Category Archives: In The Nursery


We all love roses. It may be the fragrance, color or the flower form that attracts us. It may be the memories that roses evoke. Whatever the reason, roses are one of the world’s most popular flowers. With so many different types of roses available, ranging from the diminutive miniatures to the towering climbers, there is no excuse to exclude this “Queen of Flowers” from your garden.


Hybrid Tea Roses are a favorite of rose gardeners that enjoy long stemmed, large flowers.  Hybrid tea flowers have many petals and plants grow upright and tall, about 3 – 7 feet. These roses are appropriate in either a formal garden or informal planting.

Floribunda Roses have smaller flowers than hybrid teas with the flowers arranged in clusters. This rose bush is useful as a hedge and in mass plantings.

Grandiflora Roses were developed by crossing hybrid teas with floribundas.
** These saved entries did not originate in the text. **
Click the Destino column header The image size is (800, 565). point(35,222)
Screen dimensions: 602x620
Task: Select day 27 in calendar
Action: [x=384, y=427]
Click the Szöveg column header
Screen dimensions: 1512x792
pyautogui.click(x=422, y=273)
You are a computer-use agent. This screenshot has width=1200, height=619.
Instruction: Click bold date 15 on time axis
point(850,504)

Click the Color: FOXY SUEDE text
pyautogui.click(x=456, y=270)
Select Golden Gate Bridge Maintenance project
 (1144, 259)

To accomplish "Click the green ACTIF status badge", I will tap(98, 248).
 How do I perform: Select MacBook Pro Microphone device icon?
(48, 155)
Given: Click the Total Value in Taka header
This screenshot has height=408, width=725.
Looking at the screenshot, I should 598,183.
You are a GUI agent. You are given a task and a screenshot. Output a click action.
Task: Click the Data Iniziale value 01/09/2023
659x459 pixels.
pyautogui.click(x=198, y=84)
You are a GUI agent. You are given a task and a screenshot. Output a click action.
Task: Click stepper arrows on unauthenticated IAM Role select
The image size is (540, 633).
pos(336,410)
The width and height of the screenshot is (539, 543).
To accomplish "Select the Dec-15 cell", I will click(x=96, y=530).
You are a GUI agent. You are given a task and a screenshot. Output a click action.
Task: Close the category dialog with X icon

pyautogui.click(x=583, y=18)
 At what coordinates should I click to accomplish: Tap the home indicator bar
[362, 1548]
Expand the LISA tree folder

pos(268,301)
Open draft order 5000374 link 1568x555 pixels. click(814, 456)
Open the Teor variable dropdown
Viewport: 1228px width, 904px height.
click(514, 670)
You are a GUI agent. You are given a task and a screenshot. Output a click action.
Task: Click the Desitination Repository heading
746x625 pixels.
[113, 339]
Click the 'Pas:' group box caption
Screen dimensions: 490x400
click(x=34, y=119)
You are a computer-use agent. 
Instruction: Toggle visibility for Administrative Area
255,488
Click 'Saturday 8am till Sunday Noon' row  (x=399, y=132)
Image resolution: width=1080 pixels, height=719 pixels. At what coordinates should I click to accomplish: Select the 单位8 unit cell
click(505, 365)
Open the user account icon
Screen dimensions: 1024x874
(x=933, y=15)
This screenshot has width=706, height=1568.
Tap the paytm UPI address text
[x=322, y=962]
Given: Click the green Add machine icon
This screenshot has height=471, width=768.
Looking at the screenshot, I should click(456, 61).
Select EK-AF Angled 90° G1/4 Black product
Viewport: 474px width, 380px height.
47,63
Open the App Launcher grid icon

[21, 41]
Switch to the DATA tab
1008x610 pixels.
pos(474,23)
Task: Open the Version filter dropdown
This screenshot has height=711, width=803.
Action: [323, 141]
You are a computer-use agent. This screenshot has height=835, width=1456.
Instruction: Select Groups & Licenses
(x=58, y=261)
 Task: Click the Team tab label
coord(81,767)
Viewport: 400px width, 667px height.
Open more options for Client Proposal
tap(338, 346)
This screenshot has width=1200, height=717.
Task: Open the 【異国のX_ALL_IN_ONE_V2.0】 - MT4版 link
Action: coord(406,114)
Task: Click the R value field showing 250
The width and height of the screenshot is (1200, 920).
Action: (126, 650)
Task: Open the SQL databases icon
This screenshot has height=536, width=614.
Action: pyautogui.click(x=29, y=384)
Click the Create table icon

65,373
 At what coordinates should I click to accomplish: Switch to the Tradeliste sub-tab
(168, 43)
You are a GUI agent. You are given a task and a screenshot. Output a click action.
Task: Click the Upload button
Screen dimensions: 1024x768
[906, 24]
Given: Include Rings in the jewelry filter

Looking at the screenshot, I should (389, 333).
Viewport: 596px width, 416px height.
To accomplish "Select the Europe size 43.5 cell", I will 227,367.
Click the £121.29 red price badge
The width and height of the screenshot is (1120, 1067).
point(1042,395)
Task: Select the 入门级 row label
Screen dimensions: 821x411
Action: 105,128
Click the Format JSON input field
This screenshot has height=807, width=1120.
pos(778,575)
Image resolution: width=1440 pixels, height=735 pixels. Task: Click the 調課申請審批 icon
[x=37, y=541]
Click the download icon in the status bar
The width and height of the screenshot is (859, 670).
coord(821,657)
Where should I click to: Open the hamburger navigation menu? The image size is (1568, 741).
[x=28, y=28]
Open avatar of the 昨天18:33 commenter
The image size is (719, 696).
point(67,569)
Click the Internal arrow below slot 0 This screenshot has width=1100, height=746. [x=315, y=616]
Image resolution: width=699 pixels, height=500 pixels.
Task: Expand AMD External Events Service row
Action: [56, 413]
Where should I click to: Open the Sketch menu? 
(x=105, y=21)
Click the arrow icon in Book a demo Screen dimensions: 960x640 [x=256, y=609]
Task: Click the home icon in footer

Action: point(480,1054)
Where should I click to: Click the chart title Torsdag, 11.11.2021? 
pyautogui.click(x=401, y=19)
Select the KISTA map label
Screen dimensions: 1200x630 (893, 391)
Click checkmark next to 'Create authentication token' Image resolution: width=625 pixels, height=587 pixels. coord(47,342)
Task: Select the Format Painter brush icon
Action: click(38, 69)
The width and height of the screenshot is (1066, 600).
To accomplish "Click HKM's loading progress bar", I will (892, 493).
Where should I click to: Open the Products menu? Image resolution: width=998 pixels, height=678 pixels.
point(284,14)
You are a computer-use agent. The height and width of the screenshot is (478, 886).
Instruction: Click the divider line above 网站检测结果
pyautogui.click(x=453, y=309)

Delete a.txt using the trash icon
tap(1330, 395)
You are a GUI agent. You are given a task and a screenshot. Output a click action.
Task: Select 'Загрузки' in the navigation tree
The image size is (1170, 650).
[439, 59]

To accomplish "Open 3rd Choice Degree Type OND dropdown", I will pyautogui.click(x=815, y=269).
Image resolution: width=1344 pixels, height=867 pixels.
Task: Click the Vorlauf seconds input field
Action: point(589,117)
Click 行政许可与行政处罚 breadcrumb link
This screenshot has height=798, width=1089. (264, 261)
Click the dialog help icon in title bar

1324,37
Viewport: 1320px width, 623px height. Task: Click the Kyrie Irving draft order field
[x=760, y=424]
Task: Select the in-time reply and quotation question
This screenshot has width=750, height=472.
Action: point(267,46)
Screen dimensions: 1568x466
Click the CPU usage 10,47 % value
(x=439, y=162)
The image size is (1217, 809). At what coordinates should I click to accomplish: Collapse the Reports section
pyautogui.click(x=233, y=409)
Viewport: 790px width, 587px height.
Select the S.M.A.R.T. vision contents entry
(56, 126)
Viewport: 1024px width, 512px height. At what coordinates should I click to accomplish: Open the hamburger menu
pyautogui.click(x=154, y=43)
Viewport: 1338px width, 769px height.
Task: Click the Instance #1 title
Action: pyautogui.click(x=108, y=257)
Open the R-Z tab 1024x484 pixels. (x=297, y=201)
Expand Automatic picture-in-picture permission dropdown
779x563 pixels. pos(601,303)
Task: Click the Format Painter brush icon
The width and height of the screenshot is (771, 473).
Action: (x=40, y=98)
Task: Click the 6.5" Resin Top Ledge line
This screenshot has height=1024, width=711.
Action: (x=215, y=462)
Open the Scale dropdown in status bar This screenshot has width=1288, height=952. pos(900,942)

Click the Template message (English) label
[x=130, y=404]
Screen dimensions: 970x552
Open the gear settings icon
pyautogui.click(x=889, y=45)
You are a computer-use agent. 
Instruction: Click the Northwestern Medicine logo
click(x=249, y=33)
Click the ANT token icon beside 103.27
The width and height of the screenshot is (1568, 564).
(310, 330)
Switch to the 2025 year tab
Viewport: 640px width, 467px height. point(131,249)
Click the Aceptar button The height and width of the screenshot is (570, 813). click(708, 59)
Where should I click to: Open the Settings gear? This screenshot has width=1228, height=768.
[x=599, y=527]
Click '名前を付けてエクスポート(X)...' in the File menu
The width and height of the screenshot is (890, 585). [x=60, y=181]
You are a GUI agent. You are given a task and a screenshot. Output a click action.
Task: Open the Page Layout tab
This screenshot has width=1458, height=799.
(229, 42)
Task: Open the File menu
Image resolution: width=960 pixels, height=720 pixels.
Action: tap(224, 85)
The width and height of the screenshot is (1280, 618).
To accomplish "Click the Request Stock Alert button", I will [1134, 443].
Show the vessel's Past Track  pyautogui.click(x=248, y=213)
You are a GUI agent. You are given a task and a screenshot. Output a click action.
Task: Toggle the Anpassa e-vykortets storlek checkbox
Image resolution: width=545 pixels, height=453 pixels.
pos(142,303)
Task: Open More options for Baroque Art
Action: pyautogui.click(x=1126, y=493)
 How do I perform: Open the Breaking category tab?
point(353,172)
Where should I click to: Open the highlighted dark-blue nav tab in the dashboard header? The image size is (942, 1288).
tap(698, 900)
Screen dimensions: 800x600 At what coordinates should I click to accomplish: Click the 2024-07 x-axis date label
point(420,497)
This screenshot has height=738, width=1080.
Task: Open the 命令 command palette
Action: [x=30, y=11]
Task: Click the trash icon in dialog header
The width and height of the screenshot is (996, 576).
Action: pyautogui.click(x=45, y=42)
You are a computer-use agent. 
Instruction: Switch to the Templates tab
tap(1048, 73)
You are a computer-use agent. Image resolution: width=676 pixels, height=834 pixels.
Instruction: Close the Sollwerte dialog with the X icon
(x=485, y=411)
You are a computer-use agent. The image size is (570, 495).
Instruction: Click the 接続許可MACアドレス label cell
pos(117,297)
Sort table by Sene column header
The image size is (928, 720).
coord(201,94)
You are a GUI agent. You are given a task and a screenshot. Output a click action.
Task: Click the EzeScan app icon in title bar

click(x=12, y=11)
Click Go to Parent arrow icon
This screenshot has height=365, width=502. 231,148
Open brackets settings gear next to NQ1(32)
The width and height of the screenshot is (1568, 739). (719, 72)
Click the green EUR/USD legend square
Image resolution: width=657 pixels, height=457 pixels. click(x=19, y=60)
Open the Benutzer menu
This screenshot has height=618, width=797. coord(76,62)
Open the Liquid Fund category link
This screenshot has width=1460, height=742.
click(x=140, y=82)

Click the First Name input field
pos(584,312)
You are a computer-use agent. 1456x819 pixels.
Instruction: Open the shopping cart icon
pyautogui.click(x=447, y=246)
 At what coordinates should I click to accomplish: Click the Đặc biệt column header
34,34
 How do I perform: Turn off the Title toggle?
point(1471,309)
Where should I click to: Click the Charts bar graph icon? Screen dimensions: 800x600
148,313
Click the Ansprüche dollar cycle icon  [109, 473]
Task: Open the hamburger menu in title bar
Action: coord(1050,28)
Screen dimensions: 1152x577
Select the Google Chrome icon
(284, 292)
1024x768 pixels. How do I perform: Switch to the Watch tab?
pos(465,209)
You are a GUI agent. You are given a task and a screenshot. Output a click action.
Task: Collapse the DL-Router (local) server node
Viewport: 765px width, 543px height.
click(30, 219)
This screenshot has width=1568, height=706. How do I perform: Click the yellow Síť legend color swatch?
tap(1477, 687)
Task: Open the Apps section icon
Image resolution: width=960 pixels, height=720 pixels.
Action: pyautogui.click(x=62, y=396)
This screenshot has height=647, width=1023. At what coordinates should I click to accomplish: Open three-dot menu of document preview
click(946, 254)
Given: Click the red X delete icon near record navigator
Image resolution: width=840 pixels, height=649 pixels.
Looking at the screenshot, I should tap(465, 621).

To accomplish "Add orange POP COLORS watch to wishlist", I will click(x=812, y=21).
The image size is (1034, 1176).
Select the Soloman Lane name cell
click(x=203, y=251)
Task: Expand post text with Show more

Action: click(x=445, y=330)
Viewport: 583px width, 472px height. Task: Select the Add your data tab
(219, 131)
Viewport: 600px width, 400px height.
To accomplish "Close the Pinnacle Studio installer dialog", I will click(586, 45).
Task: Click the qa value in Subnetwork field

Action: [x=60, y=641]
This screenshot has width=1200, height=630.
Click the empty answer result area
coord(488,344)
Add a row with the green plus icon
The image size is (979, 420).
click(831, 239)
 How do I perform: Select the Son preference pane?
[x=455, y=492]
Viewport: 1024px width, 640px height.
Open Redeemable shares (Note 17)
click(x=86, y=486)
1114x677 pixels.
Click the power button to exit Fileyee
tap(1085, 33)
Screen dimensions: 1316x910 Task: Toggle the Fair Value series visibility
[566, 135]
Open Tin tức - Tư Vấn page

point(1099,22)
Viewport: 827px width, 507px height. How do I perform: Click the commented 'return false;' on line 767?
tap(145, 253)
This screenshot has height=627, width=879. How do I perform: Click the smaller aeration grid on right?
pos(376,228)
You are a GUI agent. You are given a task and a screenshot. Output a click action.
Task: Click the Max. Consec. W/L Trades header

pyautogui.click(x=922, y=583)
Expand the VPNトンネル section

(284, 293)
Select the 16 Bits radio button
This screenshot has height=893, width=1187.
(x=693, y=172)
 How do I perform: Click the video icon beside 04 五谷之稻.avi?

This rose grows to around 10 feet tall so it should be used in the back of the border. The flowers of the Grandiflora are hybrid tea form and can be single stemmed or borne in clusters depending on the cultivar.

Climbing Roses make an outstanding vertical display when trained on arbors, walls, fences, trellises and pergolas and can grow from 8 – 15 feet tall. Flowers may be borne large and single or small and arranged in clusters.

Miniature Roses are dwarf in every way – flowers, leaves and height. This rose may be mass planted as a ground cover, used as border or grown in containers on decks, patios and porches.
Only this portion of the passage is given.